Hommage à Sam Loyd (4.2/4)

Le n°32, intitulé La Stratégie 1867, était dédié « avec beaucoup de respect » à un certain M. Lequesne. On reste sceptique sur la sincérité de ce sentiment, quand on a trouvé la solution...

En 1961 et 1962, Europe Echecs avait commémoré le 50e anniversaire de la mort de Samuel Loyd (1841-1911), qui peut à bon droit passer pour le plus original des compositeurs.

Le problémiste français Roger Diot (1923-1981) s'était acquitté de ce devoir de mémoire en présentant une série de 32 diagrammes, « livrant un aperçu valable de la manière du Roi du problème ».

Ce dernier article traite à nouveau du thème des « Embuscades, farces et attrapes ». Voici quatre des œuvres les plus savoureuses du génial compositeur américain.

N°29

Commençons par une devinette : saurez-vous retrouver le dernier coup joué par les Blancs ?

Les Blancs viennent de donner échec, mais les trois hypothèses a7-a8♗+, bxa8♗+, bxc8♕ doivent être rejetées, car elles exigent un minimum de dix prises par les pions blancs. Ce qui, compte tenu de la présence de six pièces noires au diagramme, est incompatibles avec la capture « à domicile » du Fou f8.

On ne peut retenir non plus le coup ♔f3-g3+, puisque le Roi blanc en f3 se serait trouvé sous un double échec (Dame et Tour) non produit par le jeu d'une batterie. Il reste heureusement une dernière hypothèse, la bonne !

Un Fou « claquemuré » et un Roi à la troisième rangée de son camp : deux indices devenus familiers aux amateurs d'analyse rétrograde - mais en 1891 !

N°30

Ce problème recèle un piège subtil. Le coup de clé doit libérer la case d5, en vue de la menace longue 2.♗d5 et 3.♘d6 mat. Mais la case d'arrivée du Cavalier n'est pas indifférente, car en jouant 1...g1♗!, les Noirs préparent l'immobilisation totale de leurs pièces après 2. ♗d5 (pat).

N°31

La clé est typiquement « Loydesque » : pourquoi donc mettre sur a8 un Cavalier complètement hors jeu ?

N°32

Ce problème était dédié « avec beaucoup de respect » à un certain M. Lequesne. On reste sceptique sur la sincérité de ce sentiment quand on a trouvé la solution... On peut, pour le moins affirmer que ce respect n'était pas exclusif de malice !

Solutions

N°29 - US Chess Association, Lexington 1891

Rétrogradant de deux temps, on place un pion noir en f4 et un pion blanc en g2. Dans cette position, la Dame noire vient de donner échec. Les Blancs parent en jouant 1.g4, à quoi les Noirs répondent par 1...fxg3+ en passant : le double échec que reçoit le Roi blanc en f3 est cette fois explicable sans infraction aux lois du jeu ! Les Blancs le parent en jouant 2.♔xg3+, ce qui redonne bien la position du diagramme et constitue la seule réponse à la question posée.
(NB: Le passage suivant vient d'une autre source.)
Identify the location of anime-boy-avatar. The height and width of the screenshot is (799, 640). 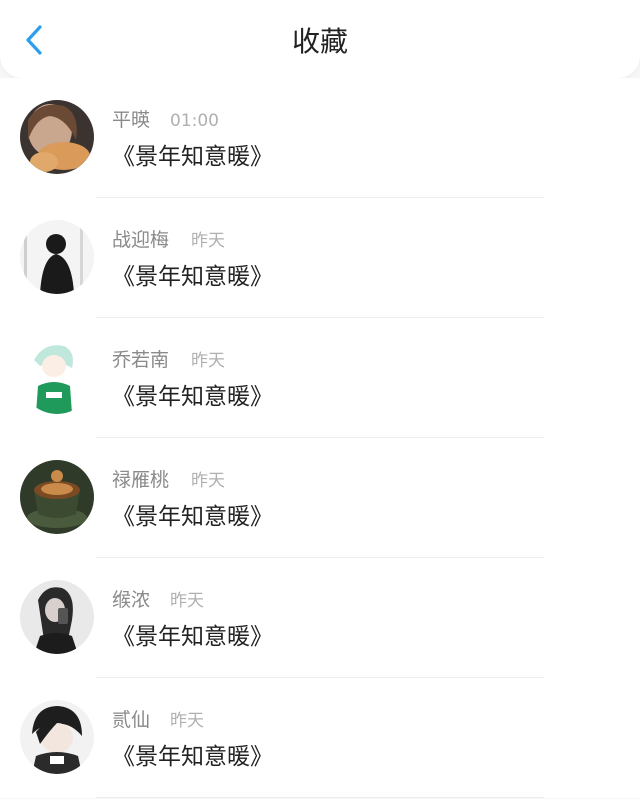
(57, 737).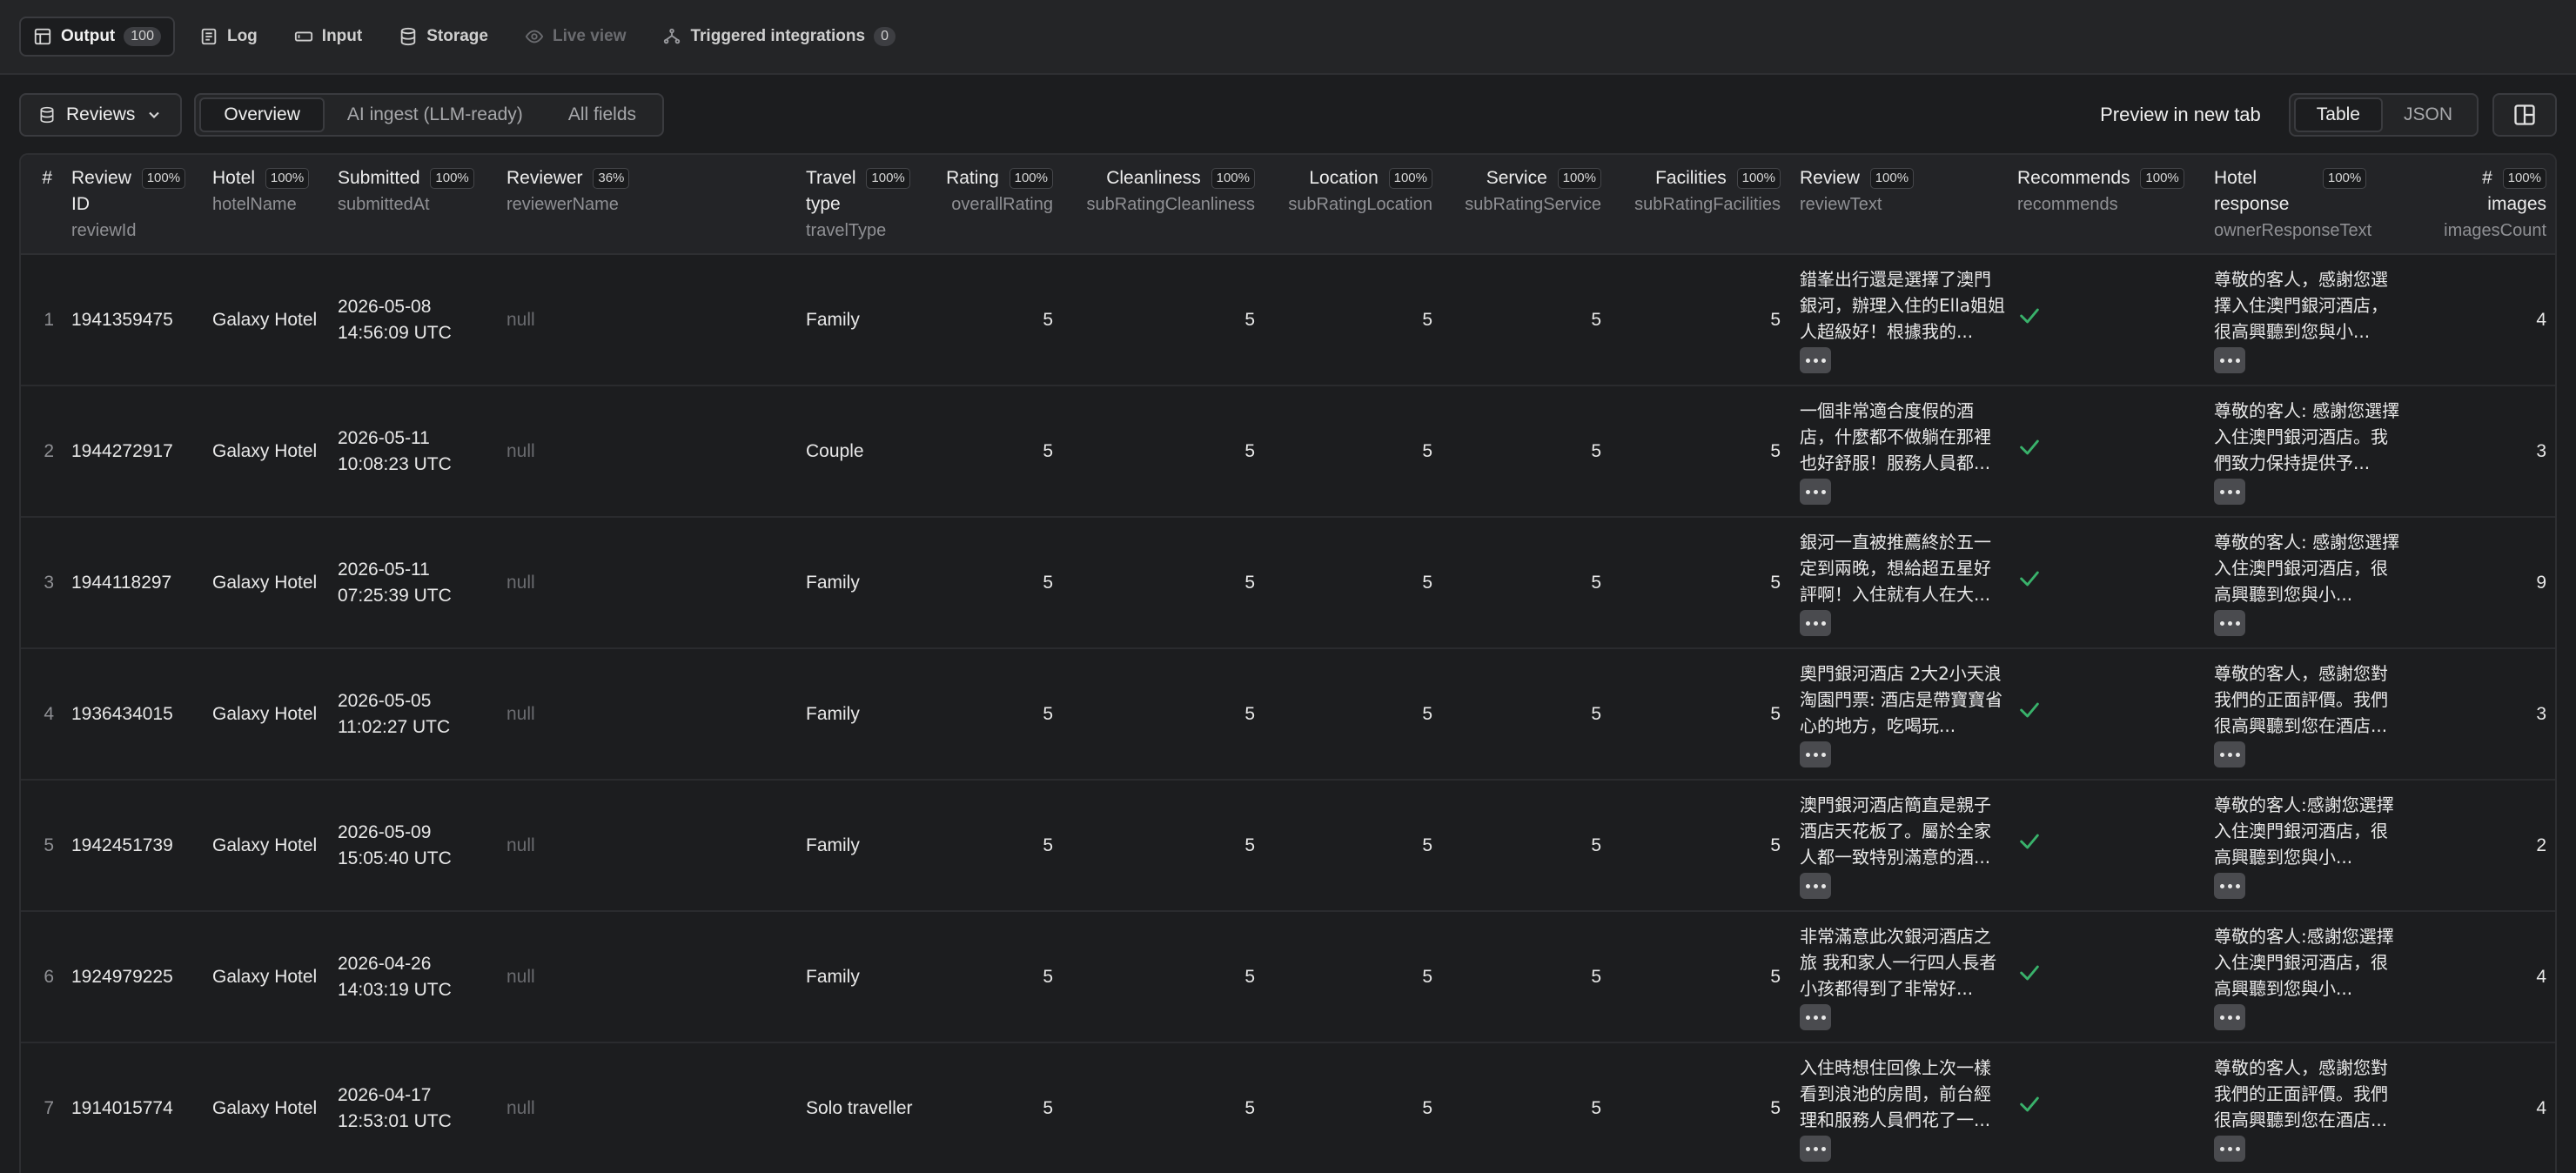 The image size is (2576, 1173). I want to click on review-id-cell: 1944118297, so click(134, 582).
N°30 - US chess Association, Saint-Louis 1889

Seule la clé 1.♘b4!, mobilisant le pion c5, supprime la possibilité de l'énoncé, suivie du mat en deux : par exemple 1...gxf1♕ 2.♗d5 -- 3.♘d6#.

On notera là encore l'illégalité (absolue) de la position : les pions noirs ont fait au minimum six prises, et il ne manque que cinq pièces blanches.

N°31 - Holyoke Transcript 1876

1.bxa8♔xg2, le pion a7 (qui lui doit se promouvoir en Dame !) serait perdu si le coup 2.♘b6! n'interceptait pas le Fou g1 décloué.

N°32 - La Stratégie 1867

1.♕g4+ f5 2.gxf6# en passant : un mat à la découverte peu banal.